Bell Lets Talk: Why we should all give a fuck

Mental health is fucked up. It is something that a huge percent of the world suffer with but never share. There is such an insane stigma around the idea of it that for YEARS people just kept their mouths shut and said nothing.

I was one of those people.

For 8 years, I battled with anxiety, manic depression, bulimia & addiction. I was 15 years old when I was first diagnosed and I was 23 when I first shared what I had been through.

My fears around being judged, shamed, and criticized were consuming for a very long time. I was going through so much yet told no one. I was being treated at Sunnybrook Hospital for most of my life but most of my closest friends had no idea.

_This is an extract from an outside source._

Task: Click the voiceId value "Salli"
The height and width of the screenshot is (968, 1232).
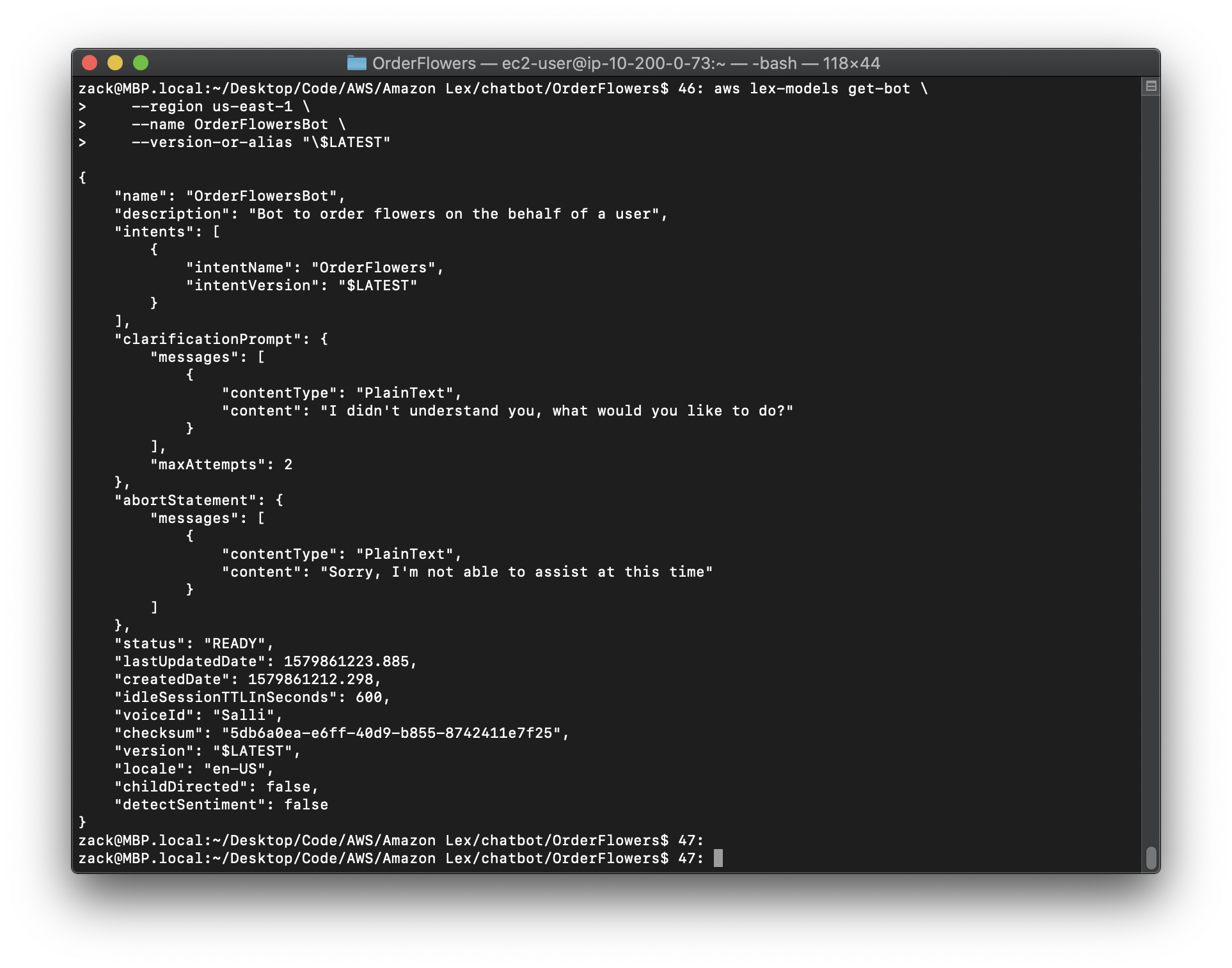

My anxiety and depression triggered a lot of self destructive coping mechanisms for me. When I was young, it was bulimia and self-harm. As I got older, I kept those 2 and added on abusing drugs and alcohol. Because of how my brain was wired, I became an alcoholic/addict without even realizing.

I was never okay with myself. I always thought I was worthless and that I wasn’t deserving of a great life. I lived in this crazy world in my head, where I believed every negative thought I heard and seldom heard something positive. I couldn’t bare to be alone because my thoughts were so toxic that they would put me into panic attacks regularly.

I hated who I was and was on a path of self destruction.

I was becoming a monster because I couldn’t fix what was happening on the inside, and the only way to deal with it was to do anything to distract myself from the pain I was in.

I went to countless therapists, doctors, for years and eventually to in-patient treatment where I spent 2 months rehabilitating my brokenness.

Going to treatment saved my life. I had hit my moral and physical bottom right before leaving and knew that I was ready to change my life.

I had no phone, no tv, no magazines, books or contact with the outside world. I had one 10 minute phone call a week that I made to my parents and that was it.

I finally was forced to look inside and see why I was in so much pain. Why I hated myself and why I did everything I did. It was extremely painful but ultimately lead me on the path of recovery.

Once I was able to remove all the harmful coping mechanisms, I learned new ways to handle my emotions.

I had a feeling problem and never had the tools to handle what came my way. I finally felt like I was becoming whole again. I was ready to share my journey with the world and hopefully help others in their own.

I became a mental health advocate because I wish there was someone that I could have turned to when I was going through everything I did.

Talking about mental health saves lives. No matter how big or small, everyone’s story matters. You never know who you can impact with what you have been through.

I am one of the lucky ones that made it through. There are so many others that don’t get the same chance.

Today, and everyday, I choose to talk. I will never stop sharing because mental health is life or death.

Don’t let you fears stop you from helping to save a life.